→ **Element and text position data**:
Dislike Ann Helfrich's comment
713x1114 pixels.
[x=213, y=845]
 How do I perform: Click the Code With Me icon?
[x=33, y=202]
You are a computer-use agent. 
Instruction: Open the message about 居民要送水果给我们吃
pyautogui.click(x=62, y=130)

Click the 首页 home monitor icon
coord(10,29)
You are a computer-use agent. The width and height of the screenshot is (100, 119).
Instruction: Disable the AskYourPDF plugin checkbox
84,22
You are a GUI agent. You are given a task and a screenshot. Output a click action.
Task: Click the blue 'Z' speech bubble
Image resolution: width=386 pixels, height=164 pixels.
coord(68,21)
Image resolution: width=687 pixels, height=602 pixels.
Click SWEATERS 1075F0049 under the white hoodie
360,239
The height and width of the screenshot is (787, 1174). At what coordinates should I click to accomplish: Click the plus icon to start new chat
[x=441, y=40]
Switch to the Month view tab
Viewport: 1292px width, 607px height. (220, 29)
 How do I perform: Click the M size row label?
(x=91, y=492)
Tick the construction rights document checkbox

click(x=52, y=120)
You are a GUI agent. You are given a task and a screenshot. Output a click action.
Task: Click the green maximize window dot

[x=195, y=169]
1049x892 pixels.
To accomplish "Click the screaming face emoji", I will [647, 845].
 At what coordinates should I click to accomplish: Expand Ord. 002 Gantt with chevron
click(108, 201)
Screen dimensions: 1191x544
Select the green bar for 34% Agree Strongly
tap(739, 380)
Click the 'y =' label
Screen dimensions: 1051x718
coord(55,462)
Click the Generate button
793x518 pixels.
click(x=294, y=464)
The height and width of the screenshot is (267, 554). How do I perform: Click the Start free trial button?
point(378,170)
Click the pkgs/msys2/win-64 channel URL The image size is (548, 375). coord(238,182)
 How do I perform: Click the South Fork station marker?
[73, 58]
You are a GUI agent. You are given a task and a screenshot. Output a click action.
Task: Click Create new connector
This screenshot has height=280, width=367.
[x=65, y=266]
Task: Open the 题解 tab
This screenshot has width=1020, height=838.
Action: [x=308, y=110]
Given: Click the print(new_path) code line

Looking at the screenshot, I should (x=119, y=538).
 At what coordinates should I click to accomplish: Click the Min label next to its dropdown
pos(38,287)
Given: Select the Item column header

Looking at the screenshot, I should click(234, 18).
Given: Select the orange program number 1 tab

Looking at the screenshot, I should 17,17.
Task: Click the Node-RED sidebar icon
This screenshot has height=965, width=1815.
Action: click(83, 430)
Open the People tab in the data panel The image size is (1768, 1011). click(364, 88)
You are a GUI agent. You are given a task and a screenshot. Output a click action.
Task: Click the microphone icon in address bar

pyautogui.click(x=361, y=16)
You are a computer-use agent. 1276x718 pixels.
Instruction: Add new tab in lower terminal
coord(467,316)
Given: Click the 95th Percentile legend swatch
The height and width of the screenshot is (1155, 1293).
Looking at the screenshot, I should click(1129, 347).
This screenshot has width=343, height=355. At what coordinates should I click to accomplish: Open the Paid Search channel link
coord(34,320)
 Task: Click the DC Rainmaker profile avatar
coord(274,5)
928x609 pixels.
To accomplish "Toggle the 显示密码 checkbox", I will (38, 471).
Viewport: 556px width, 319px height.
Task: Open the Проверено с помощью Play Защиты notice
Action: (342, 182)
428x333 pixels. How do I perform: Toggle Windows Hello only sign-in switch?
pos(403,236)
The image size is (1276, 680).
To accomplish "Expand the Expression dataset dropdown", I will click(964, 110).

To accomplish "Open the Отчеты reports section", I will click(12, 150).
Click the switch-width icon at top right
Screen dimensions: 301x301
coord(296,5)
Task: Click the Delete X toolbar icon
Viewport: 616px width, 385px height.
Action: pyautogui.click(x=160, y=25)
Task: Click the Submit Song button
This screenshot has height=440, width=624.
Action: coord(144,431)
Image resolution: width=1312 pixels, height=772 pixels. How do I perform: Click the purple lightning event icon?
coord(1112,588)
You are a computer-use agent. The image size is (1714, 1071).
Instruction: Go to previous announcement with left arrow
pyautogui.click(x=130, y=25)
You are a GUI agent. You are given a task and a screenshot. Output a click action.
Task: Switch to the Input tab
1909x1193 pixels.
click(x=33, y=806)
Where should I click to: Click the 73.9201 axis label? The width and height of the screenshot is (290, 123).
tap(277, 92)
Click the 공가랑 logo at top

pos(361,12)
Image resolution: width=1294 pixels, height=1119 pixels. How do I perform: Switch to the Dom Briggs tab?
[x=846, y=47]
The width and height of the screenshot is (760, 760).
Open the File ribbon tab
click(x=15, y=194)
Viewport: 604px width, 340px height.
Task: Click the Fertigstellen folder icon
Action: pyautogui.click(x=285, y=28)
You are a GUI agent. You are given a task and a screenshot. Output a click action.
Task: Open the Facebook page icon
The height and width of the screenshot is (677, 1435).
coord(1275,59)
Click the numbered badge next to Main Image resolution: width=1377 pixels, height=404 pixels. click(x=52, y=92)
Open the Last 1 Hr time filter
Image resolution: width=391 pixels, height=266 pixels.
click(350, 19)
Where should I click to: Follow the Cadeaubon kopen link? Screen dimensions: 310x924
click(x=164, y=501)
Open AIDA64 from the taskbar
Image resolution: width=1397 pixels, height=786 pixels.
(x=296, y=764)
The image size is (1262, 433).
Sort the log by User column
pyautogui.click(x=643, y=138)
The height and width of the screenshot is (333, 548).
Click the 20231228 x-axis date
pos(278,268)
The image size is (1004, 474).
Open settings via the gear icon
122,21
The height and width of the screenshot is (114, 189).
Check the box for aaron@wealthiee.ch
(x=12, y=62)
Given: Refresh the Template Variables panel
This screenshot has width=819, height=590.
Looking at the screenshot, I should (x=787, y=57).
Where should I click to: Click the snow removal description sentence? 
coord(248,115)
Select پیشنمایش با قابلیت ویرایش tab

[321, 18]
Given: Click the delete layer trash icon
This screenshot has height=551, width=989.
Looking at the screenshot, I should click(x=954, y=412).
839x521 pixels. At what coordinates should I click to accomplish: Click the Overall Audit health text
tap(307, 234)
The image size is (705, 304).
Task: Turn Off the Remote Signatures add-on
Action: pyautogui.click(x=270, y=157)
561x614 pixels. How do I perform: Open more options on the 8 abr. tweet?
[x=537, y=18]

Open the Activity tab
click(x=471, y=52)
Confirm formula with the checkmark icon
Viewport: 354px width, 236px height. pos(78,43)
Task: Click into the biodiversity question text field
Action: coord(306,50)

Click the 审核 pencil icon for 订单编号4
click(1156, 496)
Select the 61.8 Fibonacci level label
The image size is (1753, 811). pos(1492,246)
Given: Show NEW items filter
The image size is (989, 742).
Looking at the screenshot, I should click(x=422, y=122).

→ **Aim**: Output the lines between the one containing "Image resolution: width=1294" and the one containing "coord(1275,59)", inclusive, as a JSON list of strings, one string per line and no blank lines.

→ **Expected output**:
[
  "Image resolution: width=1294 pixels, height=1119 pixels. How do I perform: Switch to the Dom Briggs tab?",
  "[x=846, y=47]",
  "The width and height of the screenshot is (760, 760).",
  "Open the File ribbon tab",
  "click(x=15, y=194)",
  "Viewport: 604px width, 340px height.",
  "Task: Click the Fertigstellen folder icon",
  "Action: pyautogui.click(x=285, y=28)",
  "You are a GUI agent. You are given a task and a screenshot. Output a click action.",
  "Task: Open the Facebook page icon",
  "The height and width of the screenshot is (677, 1435).",
  "coord(1275,59)"
]